J.C. Philpot

From ReformedWiki.org, the wiki for Reformed Christianity

Joseph Charles Philpot (1802 - 1869) was a British Anglican priest who later a prominent Gospel Standard Strict Baptist pastor and a disciple of William Gadsby.

As a young man, he attended Oxford University, where he studied Classics. After leaving in 1825, he moved to Ireland to tutor the sons of a prominent Lawyer who was the brother in the law to John Nelson Darby, a leader of the Plymouth Brethren.

After leaving Ireland, he began to preach in two parishes in Oxfordshire, drawing in large crowds to hear his sermons. He befriended a fellow Church of England priest named William Tiptaft and the two studied theology together often. As they studied, they grew disillusioned with the works-based faith of the Anglican Church and began to favour Calvinism. Tiptaft left the Church of England to found a Reformed Baptist church in Abingdon.
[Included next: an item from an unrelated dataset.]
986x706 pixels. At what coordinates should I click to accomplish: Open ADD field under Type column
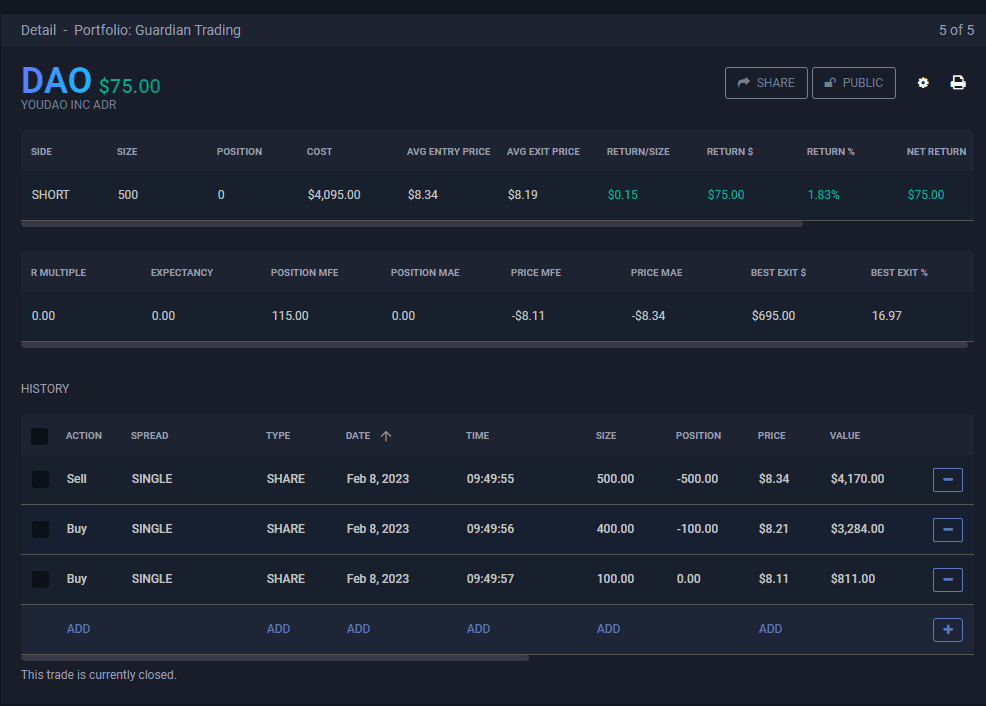278,629
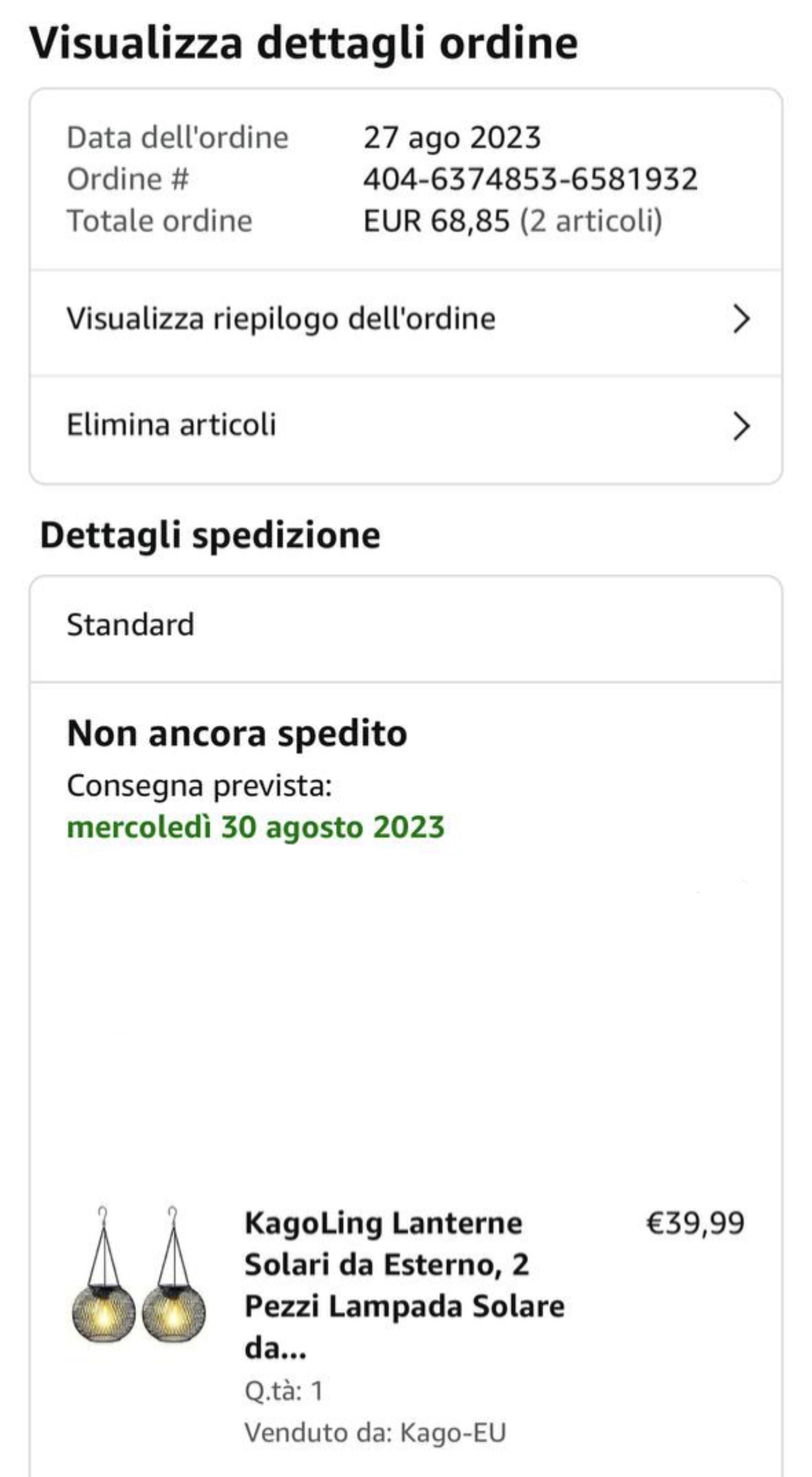Tap order date 27 ago 2023
Viewport: 812px width, 1477px height.
click(452, 138)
Philpot reluctantly followed suit in 1835, being re-baptized by John Warburton, a Strict Baptist pastor at Trowbridge.

He became a follower of William Gadsby, despite opposing Gadsby's social teachings, and became the Pastor of churches in Stamford and Oakham where he preached alternate Sundays.

After resigning from his pastorates, he moved to Thornton Heath in Surrey and died there in December 1869.